The first lesson is harder, but even more important.
Liberals are screeching that Obama lost the debt ceiling deal because it makes massive cuts in spending. That's nonsense. The only thing Obama and his statist cohorts have lost is the precedent. Before the debt ceiling deal, no actual reductions in federal spending could be made (and there's a good argument that they still haven't). Nevertheless, if small cuts can be made, bigger cuts are possible. Which is what Republicans have to dedicate themselves to do, even if it means pulling the trigger mechanism of the supercommittee.

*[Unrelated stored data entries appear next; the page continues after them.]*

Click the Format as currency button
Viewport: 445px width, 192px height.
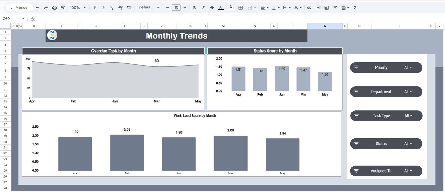click(x=95, y=8)
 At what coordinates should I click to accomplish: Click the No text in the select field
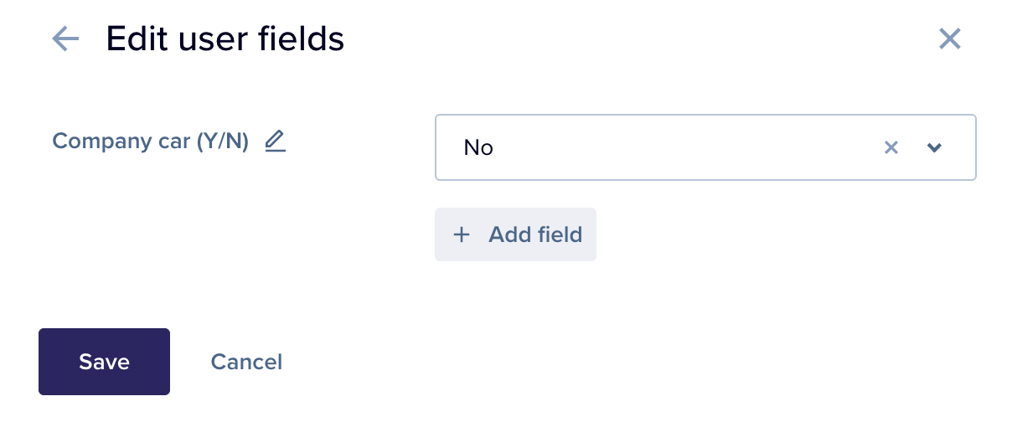478,147
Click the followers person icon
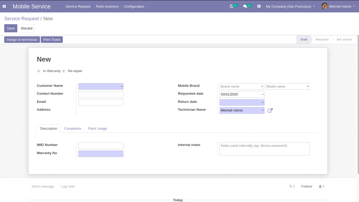 click(320, 186)
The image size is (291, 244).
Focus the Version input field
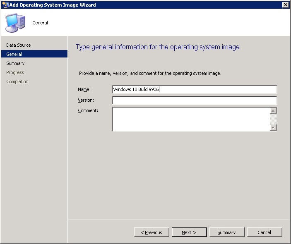tap(194, 100)
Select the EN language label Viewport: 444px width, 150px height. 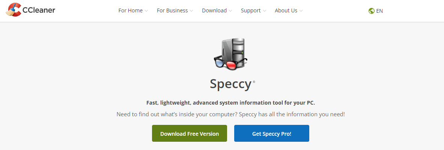379,11
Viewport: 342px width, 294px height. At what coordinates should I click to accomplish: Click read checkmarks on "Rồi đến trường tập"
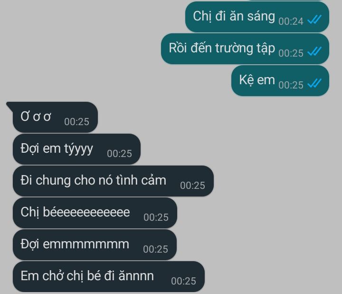pyautogui.click(x=314, y=51)
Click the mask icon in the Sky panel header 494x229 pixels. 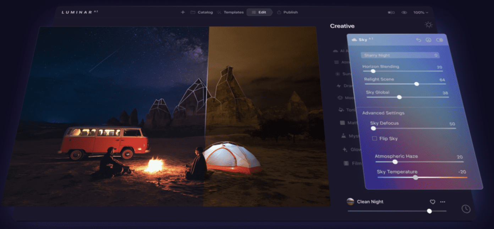coord(428,40)
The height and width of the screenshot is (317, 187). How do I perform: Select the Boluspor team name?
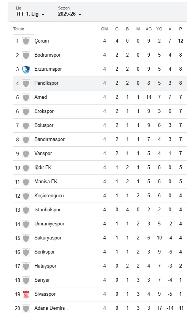tap(44, 125)
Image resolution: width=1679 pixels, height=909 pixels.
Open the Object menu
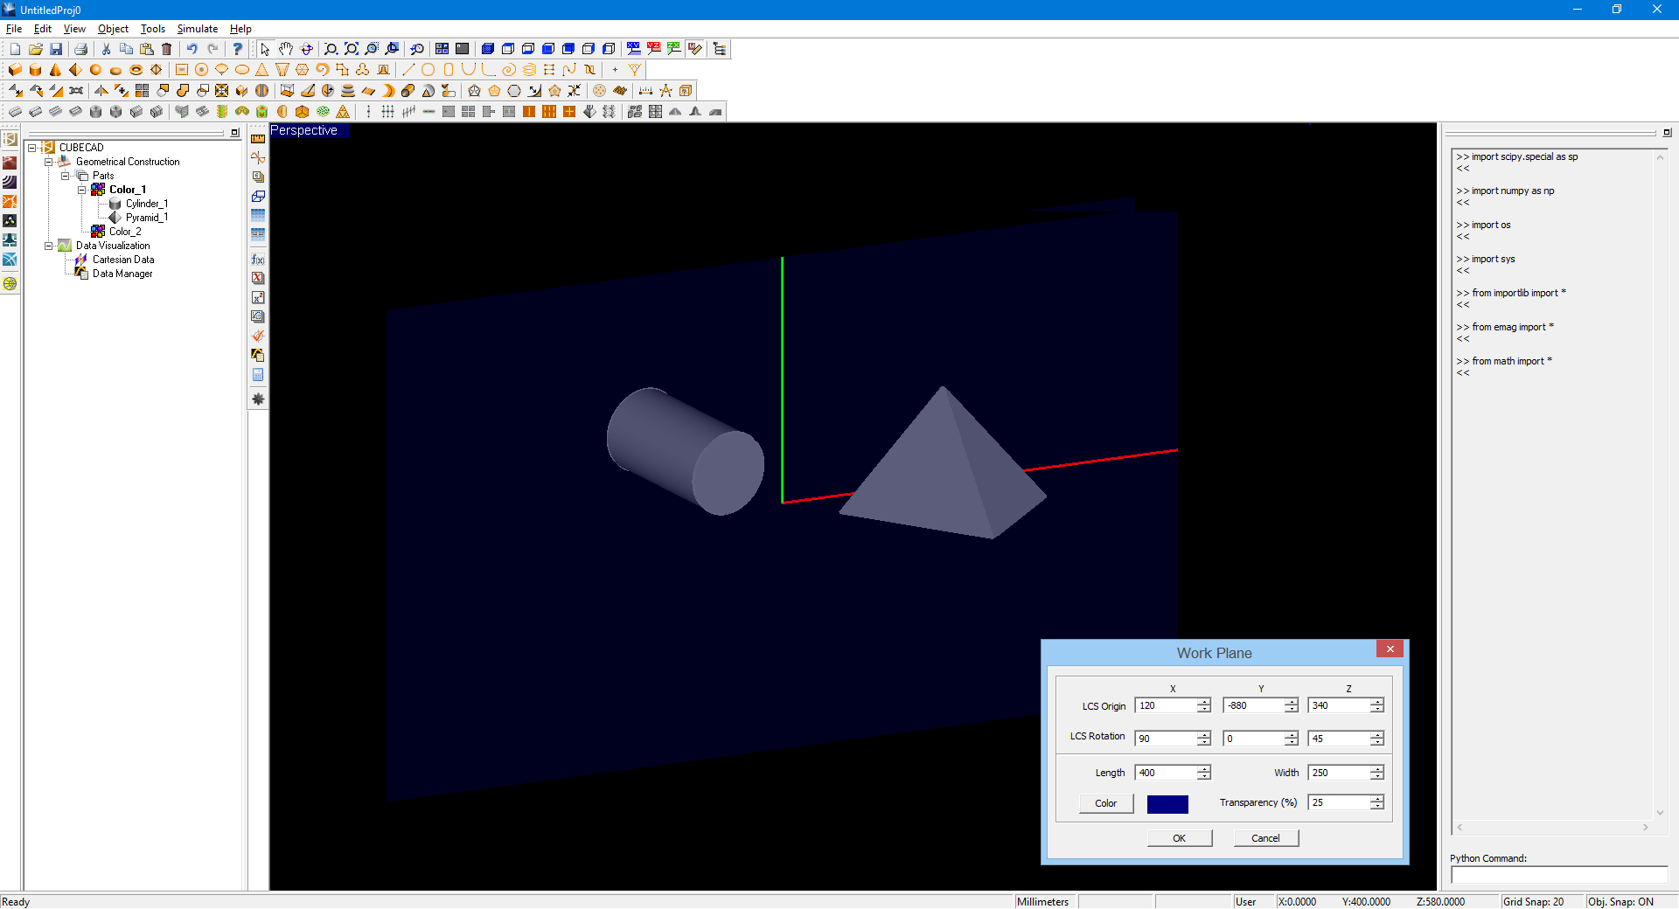(113, 29)
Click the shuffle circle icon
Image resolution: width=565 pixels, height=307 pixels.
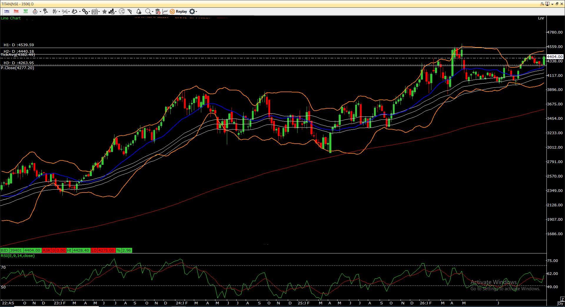point(122,11)
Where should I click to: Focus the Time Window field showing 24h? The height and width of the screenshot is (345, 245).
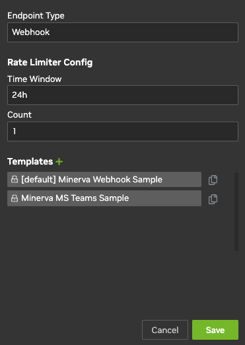click(123, 95)
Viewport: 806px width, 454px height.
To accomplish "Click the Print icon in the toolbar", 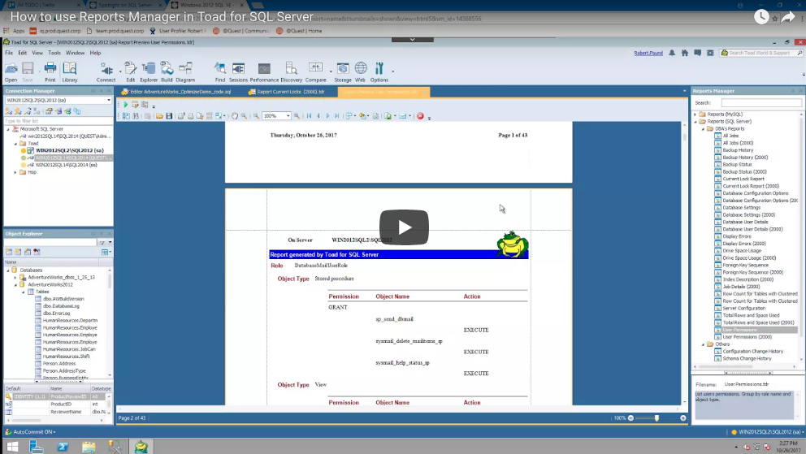I will (x=50, y=71).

We know what's going to happen when the congressional "supercommittee" reports in November. Democrats will have insisted on huge tax increases, compromised not one bit on spending, and Republicans will have agreed to tiny tax hikes in exchange for tiny spending cuts. Neither will agree to do anything about entitlement spending in the election year. So deadlock will result and the "trigger" will be pulled. Democrats prefer confrontation to real compromise because they have no intention of abiding by the debt ceiling deal in any event.
The Dems will try -- in every bill that Congress considers this year -- to raise taxes and spending regardless of their commitments in the debt ceiling deal. Republicans can't be bound to a deal the Democrats will reflexively violate.

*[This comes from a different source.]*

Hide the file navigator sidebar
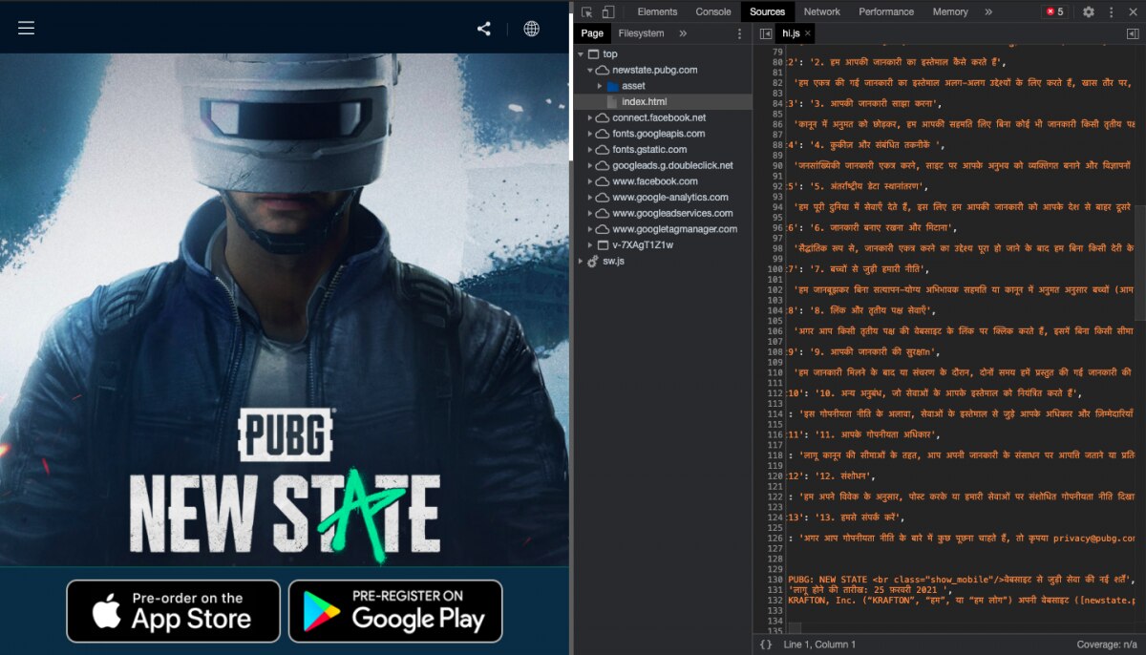Screen dimensions: 1146x655 click(766, 33)
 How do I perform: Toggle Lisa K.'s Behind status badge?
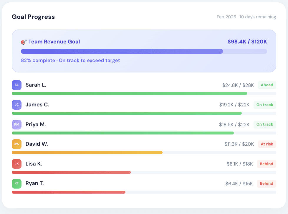[x=266, y=164]
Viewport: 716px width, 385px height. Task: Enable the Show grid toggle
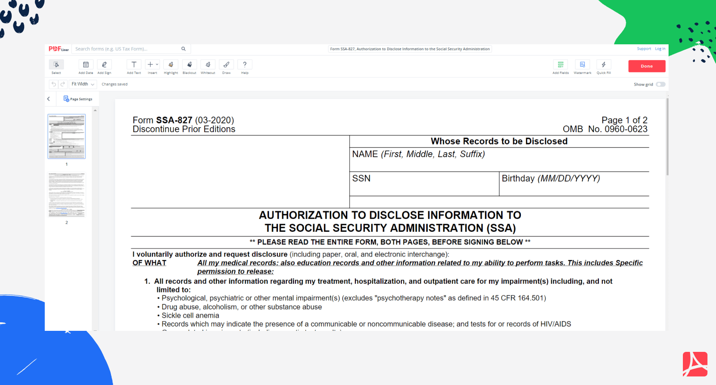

Republicans shouldn't fear a deadlock, nor should they respect a deal the Democrats will violate continuously. Republicans should embrace supercommittee deadlock because it will present them with an opportunity to win parts of what they lost in the debt ceiling deal. When the supercommittee reports a deadlock and the trigger is about to be pulled, Democrats will count on Republicans being overcome with fear of blame. At that point, House Republicans can vote down the two debt ceiling increases on the straight up-or-down vote called for in the debt ceiling deal and bring the whole debt ceiling "crisis" back to the boiling point. That won't be enough because the Democratic Senate won't vote for a resolution of disapproval, but Republicans can regain the initiative and serve up a political shockwave that may knock out Obama or create a Republican Senate majority or both.
Republicans should then put the Dems on the spot by proposing a comprehensive bill, like the one I proposed two weeks ago. Raise the debt ceiling through the 2012 election, but include specific and immediately effective spending cuts in a ratio of at least $3 in cuts to $1 in debt ceiling hike. Impose entitlement spending cuts by means testing, enabling those under 45 years of age to opt out of Social Security, and call the Dems' bluff. Pass it through the House and leave it on Harry Reid's doorstep.
If Republicans go along with tax hikes or retreat from real spending cuts, they will lose the economic battle and probably re-elect Obama.